-- Extracted text start --

Russia widens its attack on Ukraine: ‘We now have war in Europe’
Explosions resounded in Ukraine’s cities, airstrikes crippled its defenses and reports emerged of Russian troops entering by land and sea.
Russia pressed ahead with its assault on neighboring Ukraine on Thursday, with explosions resounding in cities across the country, airstrikes crippling its defenses and reports of troops crossing the border by land and sea.
Huge traffic snarls formed in Kyiv as residents tried to flee the Ukrainian capital. Video showed Russian armored vehicles advancing into mainland Ukraine from Crimea, the peninsula Moscow illegally seized eight years ago. Ukrainian air-traffic controllers sealed off the country’s airspace “due to the high risk of aviation safety for civil aviation.”
President Volodymyr Zelensky declared martial law in his embattled nation and encouraged his compatriots to take up arms. Meanwhile, the U.S. and the West prepared to impose punishing sanctions on Russia for an invasion that they had warned for weeks was coming but that Moscow had denied was planned.
Anton Gerashchenko, an advisor to Ukraine’s interior minister, said on Facebook that Russian missiles had struck Ukrainian military command centers, air bases and depots in Kyiv and the major cities of Kharkiv and Dnipro.
Russian President Vladimir Putin portrayed the incursion — which followed months of Russian military buildup along Ukraine’s borders to the north, east and south — as a move to liberate and protect eastern Ukraine, where Moscow-backed secessionists hold sway over a large swath of the region. He warned other countries not to intervene, saying that it would lead to “consequences you have never seen in history.”

-- Extracted text end --
-- Records for the task start --

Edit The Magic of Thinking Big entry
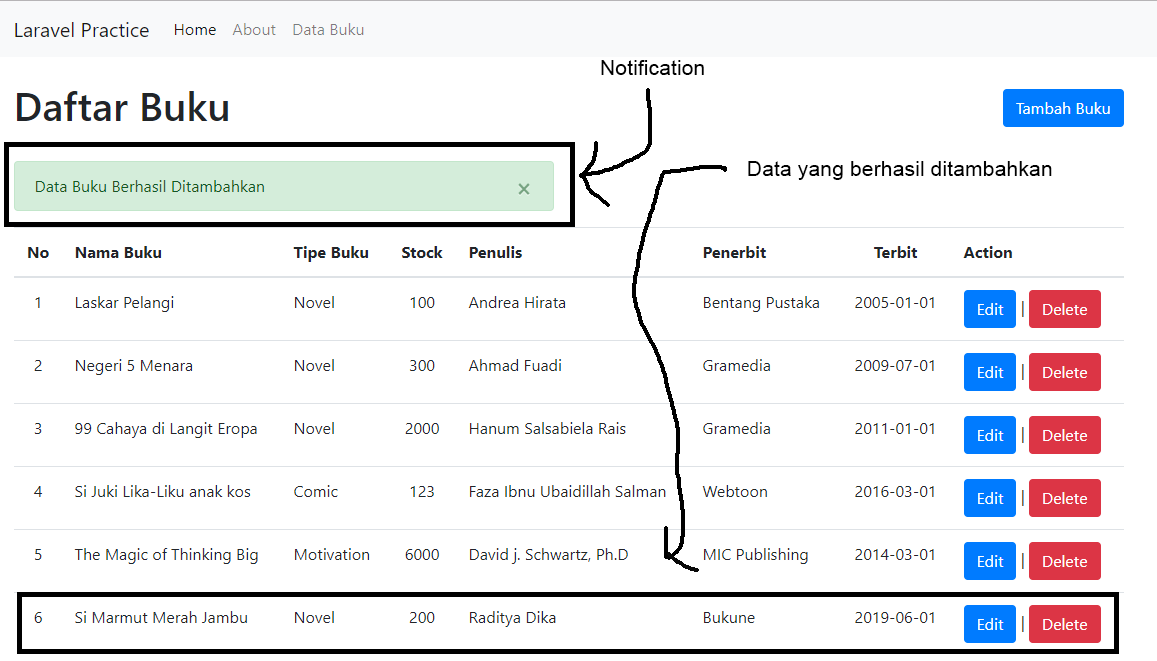This screenshot has height=661, width=1157. pos(989,561)
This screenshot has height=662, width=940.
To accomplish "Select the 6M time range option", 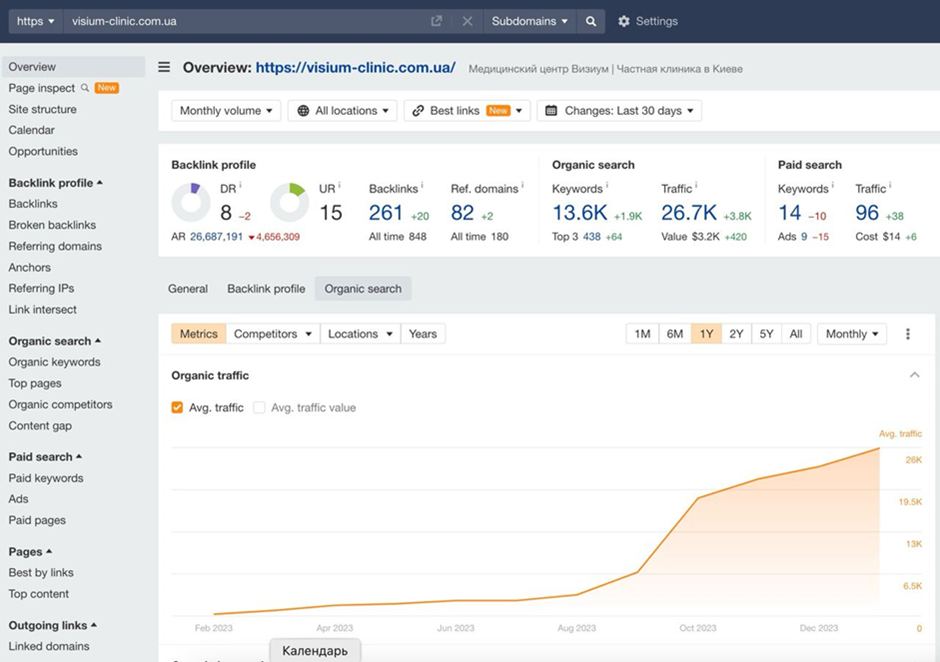I will 675,334.
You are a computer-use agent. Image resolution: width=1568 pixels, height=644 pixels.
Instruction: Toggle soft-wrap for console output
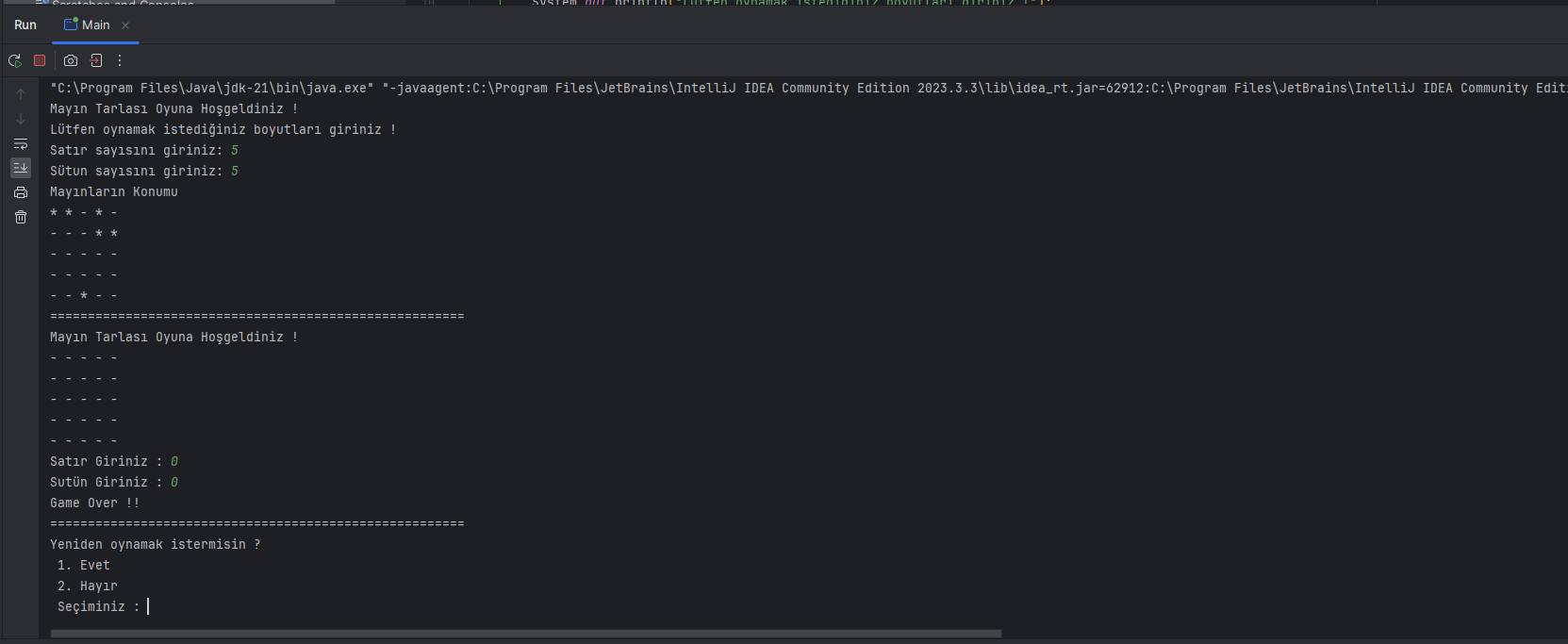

-- Records for the task end --

[What to work on]
1. Answer these questions about the article on Russia's attack on Ukraine:
(a) What did President Volodymyr Zelensky declare in his nation?
(b) According to Anton Gerashchenko, what did Russian missiles strike, and in which cities?
(c) From where did video show Russian armored vehicles advancing into mainland Ukraine?
2. Rewrite the records from the line that has "You are a computer-use" through the end of the records, swapping "console" for "terminal" and changing nothing else. Leave the pictures out.

[Outputs by task]
1.
(a) He declared martial law.
(b) Ukrainian military command centers, air bases and depots in Kyiv, Kharkiv and Dnipro.
(c) From Crimea.

2.
You are a computer-use agent. Image resolution: width=1568 pixels, height=644 pixels.
Instruction: Toggle soft-wrap for terminal output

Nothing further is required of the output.